Interesting story. It is the beginnings of a great story. What if we took all this information, use the skills of journalists, combine it with some of the best thinking in data science. (Stay with me.) Utah has a huge big data community. So you start gathering all of these stories together along with all the data you can get from the government, put it in a repository where we mine the data for information. Journalists would have great stories, we could spot government corruption and have the facts to back it up.

A website rating every level of government in America for corruption would give voters hard information to get rid of corrupt individuals regardless of party.

We used to have many more newspapers and local journalists to watch all levels of government. Now, legislatures of many states are ignoring the voter's demands on referendums and corrupt government officials give sweetheart deals to buddies.

Big data mining would amplify the ability of great journalists to help us all understand what is really going on in government. Because we don't know. Too much data and complexity.

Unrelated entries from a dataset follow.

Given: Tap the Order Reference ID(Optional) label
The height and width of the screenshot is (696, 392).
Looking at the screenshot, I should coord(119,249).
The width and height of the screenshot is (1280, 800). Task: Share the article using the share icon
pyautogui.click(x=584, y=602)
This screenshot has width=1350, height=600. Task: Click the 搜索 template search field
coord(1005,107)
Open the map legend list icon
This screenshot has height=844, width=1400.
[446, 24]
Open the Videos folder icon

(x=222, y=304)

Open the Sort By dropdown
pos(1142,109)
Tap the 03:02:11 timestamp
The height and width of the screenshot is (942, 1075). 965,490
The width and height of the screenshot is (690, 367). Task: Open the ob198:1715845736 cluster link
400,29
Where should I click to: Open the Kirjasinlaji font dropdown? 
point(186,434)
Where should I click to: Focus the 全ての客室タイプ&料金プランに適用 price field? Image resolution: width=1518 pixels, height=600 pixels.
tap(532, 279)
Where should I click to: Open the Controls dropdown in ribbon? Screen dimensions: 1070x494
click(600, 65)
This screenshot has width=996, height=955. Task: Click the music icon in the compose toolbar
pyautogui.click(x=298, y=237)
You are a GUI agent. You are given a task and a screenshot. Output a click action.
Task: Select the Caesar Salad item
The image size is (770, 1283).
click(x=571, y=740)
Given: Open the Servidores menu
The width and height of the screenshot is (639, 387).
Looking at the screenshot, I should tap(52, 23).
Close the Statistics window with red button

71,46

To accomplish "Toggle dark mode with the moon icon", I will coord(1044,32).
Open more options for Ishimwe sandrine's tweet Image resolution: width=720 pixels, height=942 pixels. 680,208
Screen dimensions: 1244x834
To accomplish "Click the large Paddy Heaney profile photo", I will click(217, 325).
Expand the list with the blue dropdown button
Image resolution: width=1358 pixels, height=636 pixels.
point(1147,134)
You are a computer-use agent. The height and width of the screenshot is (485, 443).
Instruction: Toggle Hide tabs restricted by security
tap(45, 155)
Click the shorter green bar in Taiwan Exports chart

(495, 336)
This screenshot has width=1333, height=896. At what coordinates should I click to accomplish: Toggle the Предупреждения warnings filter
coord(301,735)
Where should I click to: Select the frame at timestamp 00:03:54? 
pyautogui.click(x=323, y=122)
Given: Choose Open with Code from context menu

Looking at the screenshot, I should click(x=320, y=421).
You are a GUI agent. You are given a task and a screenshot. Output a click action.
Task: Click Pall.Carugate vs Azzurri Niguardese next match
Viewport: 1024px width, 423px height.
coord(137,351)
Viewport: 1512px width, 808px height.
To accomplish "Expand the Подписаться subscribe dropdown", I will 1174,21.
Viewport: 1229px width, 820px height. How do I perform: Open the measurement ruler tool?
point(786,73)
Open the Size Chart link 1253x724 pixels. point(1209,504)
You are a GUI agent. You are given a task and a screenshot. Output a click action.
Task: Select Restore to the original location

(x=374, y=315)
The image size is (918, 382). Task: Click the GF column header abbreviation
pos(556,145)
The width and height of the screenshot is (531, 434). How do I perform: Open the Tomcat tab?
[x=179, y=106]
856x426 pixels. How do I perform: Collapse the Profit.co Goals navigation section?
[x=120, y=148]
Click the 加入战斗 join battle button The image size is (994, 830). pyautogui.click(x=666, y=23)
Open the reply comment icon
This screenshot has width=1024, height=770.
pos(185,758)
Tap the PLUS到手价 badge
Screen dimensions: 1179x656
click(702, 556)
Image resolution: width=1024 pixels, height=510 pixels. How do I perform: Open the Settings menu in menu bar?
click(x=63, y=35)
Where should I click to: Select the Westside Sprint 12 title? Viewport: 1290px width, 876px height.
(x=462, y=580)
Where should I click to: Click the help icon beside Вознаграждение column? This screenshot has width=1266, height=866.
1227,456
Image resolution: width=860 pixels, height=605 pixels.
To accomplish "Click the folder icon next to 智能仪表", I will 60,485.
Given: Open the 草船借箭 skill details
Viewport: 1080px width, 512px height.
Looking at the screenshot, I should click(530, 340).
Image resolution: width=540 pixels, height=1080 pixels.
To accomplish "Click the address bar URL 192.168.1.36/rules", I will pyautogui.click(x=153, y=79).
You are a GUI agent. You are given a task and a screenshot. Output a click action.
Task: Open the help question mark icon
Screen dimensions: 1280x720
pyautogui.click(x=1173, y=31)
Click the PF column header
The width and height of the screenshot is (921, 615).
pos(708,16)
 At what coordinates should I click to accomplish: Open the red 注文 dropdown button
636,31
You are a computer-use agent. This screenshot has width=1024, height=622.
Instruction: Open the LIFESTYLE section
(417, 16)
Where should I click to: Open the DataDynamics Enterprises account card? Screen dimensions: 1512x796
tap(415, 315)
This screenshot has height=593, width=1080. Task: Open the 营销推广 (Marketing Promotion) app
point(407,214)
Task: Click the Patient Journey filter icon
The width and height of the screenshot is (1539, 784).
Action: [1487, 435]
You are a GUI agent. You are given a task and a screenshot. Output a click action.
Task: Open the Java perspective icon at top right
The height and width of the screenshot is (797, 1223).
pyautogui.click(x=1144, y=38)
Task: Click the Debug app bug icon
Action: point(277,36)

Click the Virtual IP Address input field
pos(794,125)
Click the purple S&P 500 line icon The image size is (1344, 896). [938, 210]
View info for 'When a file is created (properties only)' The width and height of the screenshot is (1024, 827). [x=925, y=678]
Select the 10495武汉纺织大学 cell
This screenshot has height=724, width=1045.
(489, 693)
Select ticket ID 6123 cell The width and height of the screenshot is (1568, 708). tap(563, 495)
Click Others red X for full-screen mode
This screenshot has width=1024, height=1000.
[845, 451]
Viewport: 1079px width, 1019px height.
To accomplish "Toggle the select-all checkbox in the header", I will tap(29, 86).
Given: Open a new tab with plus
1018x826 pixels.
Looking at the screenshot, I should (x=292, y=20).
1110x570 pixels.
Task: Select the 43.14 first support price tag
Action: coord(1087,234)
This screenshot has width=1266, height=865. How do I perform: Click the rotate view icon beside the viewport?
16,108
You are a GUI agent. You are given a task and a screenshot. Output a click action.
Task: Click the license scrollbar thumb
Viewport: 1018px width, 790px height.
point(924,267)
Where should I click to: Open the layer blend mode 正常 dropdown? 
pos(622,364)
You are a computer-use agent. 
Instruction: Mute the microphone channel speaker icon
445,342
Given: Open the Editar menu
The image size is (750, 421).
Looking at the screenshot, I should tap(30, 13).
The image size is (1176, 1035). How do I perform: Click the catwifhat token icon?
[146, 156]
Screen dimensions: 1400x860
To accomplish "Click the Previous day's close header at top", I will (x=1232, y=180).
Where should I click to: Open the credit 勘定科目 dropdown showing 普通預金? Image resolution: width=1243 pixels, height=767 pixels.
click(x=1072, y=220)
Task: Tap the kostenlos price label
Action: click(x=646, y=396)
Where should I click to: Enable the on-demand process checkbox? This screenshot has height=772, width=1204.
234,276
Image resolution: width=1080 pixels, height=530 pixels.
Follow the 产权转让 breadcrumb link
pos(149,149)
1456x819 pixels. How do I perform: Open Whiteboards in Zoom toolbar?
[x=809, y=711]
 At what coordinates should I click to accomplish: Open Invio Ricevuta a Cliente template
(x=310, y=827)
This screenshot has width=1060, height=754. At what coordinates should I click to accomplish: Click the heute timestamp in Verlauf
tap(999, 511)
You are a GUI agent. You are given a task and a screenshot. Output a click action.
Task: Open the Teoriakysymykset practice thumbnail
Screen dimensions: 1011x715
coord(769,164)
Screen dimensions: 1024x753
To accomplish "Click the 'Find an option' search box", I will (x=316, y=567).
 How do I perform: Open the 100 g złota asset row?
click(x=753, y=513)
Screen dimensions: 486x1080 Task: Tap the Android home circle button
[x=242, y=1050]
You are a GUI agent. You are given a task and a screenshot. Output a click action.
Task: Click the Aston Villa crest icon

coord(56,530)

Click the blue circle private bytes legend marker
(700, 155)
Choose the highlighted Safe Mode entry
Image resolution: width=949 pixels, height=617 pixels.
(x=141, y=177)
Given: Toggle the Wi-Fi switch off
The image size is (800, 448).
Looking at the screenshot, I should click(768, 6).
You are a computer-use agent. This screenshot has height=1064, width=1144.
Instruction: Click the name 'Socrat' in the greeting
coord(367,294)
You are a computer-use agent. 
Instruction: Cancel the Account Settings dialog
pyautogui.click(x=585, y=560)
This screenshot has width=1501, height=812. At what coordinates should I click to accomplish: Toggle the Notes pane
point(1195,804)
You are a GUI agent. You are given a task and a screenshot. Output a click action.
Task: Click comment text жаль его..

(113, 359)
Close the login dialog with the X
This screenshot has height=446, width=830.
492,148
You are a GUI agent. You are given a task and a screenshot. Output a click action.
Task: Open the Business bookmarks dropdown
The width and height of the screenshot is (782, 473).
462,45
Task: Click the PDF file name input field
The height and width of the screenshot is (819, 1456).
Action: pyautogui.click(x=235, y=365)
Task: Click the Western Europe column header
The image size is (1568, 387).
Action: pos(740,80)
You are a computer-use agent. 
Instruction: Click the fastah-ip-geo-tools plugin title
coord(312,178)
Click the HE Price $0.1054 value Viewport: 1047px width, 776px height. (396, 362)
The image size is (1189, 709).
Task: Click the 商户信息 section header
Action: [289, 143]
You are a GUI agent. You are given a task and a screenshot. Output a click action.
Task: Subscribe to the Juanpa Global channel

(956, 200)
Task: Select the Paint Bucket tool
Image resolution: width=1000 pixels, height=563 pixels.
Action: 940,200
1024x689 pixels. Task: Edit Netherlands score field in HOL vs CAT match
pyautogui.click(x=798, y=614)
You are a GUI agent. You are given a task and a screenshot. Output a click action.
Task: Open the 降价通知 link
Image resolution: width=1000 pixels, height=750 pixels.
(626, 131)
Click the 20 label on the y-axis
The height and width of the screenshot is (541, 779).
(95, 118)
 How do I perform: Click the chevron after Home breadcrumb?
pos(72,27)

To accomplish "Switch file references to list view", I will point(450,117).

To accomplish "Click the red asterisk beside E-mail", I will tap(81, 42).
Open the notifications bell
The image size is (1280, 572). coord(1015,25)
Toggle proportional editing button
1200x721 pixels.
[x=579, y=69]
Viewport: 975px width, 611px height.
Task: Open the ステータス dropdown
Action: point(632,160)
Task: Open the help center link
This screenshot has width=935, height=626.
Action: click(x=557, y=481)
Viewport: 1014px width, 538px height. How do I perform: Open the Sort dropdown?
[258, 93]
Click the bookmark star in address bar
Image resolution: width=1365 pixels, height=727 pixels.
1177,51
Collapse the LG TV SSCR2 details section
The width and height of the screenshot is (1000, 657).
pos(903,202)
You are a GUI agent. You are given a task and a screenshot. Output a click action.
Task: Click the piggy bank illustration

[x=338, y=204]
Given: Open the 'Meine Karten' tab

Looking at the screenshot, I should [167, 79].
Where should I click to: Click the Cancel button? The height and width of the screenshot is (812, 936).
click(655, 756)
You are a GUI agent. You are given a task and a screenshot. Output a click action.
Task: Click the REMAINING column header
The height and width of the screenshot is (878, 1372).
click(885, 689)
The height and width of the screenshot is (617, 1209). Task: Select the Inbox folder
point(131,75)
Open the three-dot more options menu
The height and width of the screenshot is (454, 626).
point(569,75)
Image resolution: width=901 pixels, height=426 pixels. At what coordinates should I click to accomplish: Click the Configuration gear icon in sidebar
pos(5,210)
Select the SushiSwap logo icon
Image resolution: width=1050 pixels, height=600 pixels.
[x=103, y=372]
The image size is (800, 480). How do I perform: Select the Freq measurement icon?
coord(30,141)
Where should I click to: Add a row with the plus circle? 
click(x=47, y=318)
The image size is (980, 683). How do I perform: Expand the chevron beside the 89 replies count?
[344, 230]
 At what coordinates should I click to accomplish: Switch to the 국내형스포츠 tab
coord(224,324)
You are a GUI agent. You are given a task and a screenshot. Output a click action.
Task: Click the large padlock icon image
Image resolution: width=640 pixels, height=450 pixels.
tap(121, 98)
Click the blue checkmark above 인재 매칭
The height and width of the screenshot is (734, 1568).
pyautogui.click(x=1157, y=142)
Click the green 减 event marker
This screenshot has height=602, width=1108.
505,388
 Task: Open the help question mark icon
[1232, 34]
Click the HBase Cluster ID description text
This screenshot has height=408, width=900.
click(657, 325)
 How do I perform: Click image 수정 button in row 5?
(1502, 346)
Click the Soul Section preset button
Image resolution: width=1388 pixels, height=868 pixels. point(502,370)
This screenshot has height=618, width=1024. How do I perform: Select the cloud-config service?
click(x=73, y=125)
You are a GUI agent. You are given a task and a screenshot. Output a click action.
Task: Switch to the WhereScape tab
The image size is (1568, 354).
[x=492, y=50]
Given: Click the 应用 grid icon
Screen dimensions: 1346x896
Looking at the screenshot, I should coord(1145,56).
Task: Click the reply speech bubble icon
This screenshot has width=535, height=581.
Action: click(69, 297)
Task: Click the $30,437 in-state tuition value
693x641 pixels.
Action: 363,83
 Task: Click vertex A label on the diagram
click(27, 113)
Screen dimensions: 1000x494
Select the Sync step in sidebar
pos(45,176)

Let's put government under a microscope and get our democracy back!
Edward Cheadle
Via CW comments

Opinion, March 21, "Herbert: A Failure of the Public Trust"
I am so angry about all this bullshit!
Patricia Street
Via Facebook

Though I agree with [the author] on many issues, I disagree with his stance on Gavin Newsom. The death penalty around the country has killed an untold number of innocent people. They are estimating 4% of the current inmates are innocent in California's case. It does not matter if 99.999% of Californians were to vote to kill some random person on the street, the constitution would not allow it. Putting a halt to save innocent lives is not wrong, nor does it go against the voters who believe in capital punishment. The next step after halting the madness is to go forward and see about legally ending this barbaric practice. I understand there are cases that are so egregious that the death penalty may be warranted, but our benchmark is way too low and too many innocent people have been killed. If we are going to have a death penalty the standards should be way tougher. Even then I don't appreciate the murder of innocent people at the hands of the state. Which is what it is when you are not 100% sure.
Edward Cheadle
Via CW comments

Dine, March 21, "DIY Delicious"
This is the best food reviewer you have ever had and you should give him a 1,000% raise. Also he is my baby brother and he has pretty good opinions on food, likely because when he was little I pinned him down and barfed into his face which gave him a good barometer for what's gross.
@SpryUte
Via Twitter

Online news post, March 25, "Defending the Future"
[Legislators'] response to that is usually "I don't care, I'll be dead before anything drastic happens." It isn't affecting them, so they don't care.
Richard Humberg
Via Facebook

Dear Soapbox:
What's with this bazoo bellowing balderdash that impeaching the Cowardly Capt. Heelspurs would divide this country? He already got all of us (and the rest of the free world) going to the mattresses. That's probably the only good he's done ... everyone's getting over their cranial-rectal insertion and exercising their civic duty.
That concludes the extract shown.